Semester of Graduation
Spring 2026
Degree Type
Dissertation/Thesis
Degree Name
Masters in Software Engineering and Game Development
Department
Department of Software Engineering and Game Design and Development
Committee Chair/First Advisor
Dr. Seyedamin Pouriyeh
Abstract
Large Language Models (LLMs) have been applied to Alzheimer's disease (AD) detection from spontaneous speech transcripts, but the effect of speech disfluencies on classification performance and the biases introduced by different prompting strategies have received limited study. This research examines how the inclusion or removal of disfluencies in AD transcripts affects LLM classification accuracy across prompting techniques, and whether automatic prompt optimization can reduce the resulting classification biases.
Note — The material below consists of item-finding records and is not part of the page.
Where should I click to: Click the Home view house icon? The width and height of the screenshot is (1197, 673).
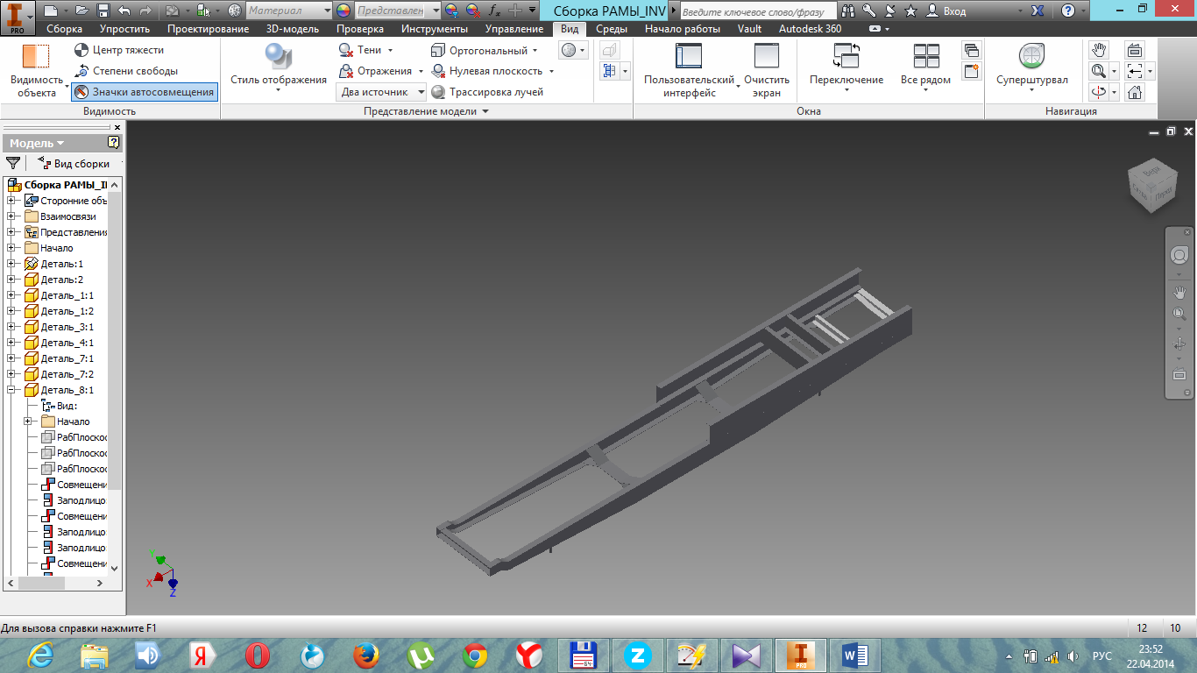click(x=1135, y=92)
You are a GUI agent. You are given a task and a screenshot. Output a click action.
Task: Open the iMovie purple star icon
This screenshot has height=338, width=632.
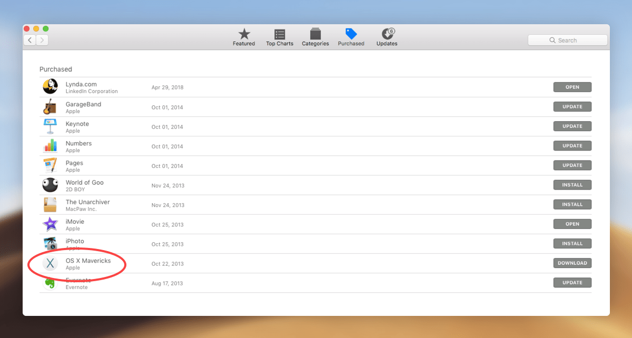coord(50,224)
We first reproduce a baseline study using the ADReSSo dataset (71 recordings, no disfluencies) transcribed via Otter.ai, validating results on DeepSeek V3 and DeepSeek R1. We then compare the ADReSSo dataset against the ADReSS dataset (108 manually transcribed samples with preserved disfluencies), evaluating four LLMs---DeepSeek V3, DeepSeek R1, GPT-5.2, and Gemini 3 Flash---under three prompting strategies: zero-shot, chain-of-thought, and self-consistency prompting. We find that chain-of-thought and self-consistency prompts induce mirror-image classification biases that are model-family specific: DeepSeek models severely over-classify AD (up to 100\% AD accuracy but only 24\% CN accuracy), while GPT-5.2 exhibits the opposite CN-dominant bias. To address these biases, we apply two automatic prompt optimization frameworks that represent different paradigms: DSPy MIPROv2 (Bayesian search) and TextGrad (textual gradient descent). DSPy MIPROv2 reduced bias in the simpler chain-of-thought prompt, improving balanced accuracy by up to 11 percentage points for DeepSeek models, but struggled with the multi-module self-consistency prompt. TextGrad showed the opposite behavior: it improved CN accuracy by up to 25 percentage points on the self-consistency prompt but overcorrected the simpler chain-of-thought prompt. Neither framework was universally better; each was suited to a different level of prompt structural complexity. These results indicate that LLM-based clinical classification pipelines require both bias characterization and framework-appropriate prompt optimization.